Last week, we talked about the first part of why some color schemes work and why others don’t (quick recap: it has to do with the color relationship at work in the color scheme we’re looking at). Now, let’s talk about the second reason a color scheme can pop – contrast.
In order to do that, we’ve got to know more about the two parts of color we haven’t covered yet: value and saturation. So, keep our general question in mind; we’ll come back to it after a brief side trip.
Where’s black and white?
In Part 1, did you notice that black and white weren’t on the color wheel? Why is that? Because black and white aren’t really colors.
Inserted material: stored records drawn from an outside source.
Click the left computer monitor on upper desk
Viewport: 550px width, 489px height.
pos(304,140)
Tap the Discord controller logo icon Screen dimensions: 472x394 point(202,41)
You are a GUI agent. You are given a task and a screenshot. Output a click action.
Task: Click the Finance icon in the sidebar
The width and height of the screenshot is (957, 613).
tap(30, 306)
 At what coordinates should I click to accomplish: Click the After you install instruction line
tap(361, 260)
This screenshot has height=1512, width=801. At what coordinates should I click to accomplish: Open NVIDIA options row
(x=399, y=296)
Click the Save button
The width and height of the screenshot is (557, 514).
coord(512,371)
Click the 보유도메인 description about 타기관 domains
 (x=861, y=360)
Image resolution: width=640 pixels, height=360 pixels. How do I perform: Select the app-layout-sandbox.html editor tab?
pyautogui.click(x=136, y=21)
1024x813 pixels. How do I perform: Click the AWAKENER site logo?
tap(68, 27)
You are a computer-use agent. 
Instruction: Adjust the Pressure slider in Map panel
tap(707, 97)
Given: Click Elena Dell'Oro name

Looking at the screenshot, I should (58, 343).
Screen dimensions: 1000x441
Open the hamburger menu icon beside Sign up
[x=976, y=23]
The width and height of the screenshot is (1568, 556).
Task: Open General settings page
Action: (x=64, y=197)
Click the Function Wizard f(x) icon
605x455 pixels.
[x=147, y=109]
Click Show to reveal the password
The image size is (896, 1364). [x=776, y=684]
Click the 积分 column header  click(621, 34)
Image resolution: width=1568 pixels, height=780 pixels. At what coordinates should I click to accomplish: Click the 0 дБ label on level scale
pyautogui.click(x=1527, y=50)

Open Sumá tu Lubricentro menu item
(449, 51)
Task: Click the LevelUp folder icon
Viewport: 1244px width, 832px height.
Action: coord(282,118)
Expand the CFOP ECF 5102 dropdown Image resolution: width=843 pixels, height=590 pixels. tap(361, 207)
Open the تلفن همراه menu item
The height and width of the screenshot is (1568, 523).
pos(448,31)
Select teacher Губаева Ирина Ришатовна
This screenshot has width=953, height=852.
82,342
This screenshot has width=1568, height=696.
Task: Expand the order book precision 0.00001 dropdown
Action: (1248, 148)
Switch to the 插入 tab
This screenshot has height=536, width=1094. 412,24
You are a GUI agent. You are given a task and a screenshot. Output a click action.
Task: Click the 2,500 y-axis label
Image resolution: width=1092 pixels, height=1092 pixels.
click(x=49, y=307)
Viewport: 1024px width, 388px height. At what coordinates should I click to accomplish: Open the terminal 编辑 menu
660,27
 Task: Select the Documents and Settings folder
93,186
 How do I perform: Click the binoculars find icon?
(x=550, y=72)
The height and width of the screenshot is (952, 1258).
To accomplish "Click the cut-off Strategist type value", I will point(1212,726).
Oh, sure, we call them colors (me included) because we can see them and they are a visual property of an object. But in color theory, they aren’t colors because they don’t have a hue. If color is made up of hue, value, and saturation, and it needs a hue to be a color, what happens when there’s no hue present? We get the neutral colors of black and white.
The neutral colors aren’t passive, even if their name suggests they are. Mixing black and white with a color will affect that color’s value, or how light or dark it is. Gray, a mix of black and white, will affect a color’s saturation, or how dull or vivid it is. Because of the neutrals, we can turn 12 basic hues into thousands of complex colors.
Since the neutrals have no hue, there’s no place for them on the color wheel. In order to understand their effects on color, we need another reference tool: a scale.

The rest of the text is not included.